Directions: Please state the number of lines in the entries below where the word "with" appears. Include nothing else.

Exercise input:

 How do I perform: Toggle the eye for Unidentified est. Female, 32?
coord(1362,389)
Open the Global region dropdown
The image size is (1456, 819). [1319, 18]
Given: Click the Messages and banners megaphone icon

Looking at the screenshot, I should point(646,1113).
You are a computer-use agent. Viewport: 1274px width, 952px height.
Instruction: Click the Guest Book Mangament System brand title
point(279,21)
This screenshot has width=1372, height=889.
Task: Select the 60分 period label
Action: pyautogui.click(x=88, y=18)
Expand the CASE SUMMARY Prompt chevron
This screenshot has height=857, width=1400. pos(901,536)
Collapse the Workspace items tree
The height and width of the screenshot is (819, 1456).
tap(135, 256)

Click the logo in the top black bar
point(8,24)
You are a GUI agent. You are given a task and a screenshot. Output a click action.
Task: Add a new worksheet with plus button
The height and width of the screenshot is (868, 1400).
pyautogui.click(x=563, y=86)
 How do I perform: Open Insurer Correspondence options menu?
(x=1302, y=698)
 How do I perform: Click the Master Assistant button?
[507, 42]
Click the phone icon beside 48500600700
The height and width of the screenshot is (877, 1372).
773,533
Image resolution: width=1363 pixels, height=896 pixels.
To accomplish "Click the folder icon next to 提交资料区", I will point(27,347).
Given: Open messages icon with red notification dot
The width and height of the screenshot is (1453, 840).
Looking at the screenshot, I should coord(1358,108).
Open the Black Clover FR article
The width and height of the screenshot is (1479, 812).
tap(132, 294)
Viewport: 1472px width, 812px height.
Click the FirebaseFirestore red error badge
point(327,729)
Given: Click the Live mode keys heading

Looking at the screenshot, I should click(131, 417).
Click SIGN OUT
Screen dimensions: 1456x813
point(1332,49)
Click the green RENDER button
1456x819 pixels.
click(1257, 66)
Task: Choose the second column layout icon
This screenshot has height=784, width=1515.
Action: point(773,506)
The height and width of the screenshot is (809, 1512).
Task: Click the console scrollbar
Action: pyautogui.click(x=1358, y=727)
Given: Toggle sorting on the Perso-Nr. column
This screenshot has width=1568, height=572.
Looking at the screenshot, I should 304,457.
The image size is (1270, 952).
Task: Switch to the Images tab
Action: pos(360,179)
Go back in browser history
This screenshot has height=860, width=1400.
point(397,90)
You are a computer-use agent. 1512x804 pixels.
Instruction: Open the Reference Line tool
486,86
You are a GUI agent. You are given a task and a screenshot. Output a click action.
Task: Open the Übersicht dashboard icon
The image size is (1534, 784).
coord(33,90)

Solution to the exercise: 2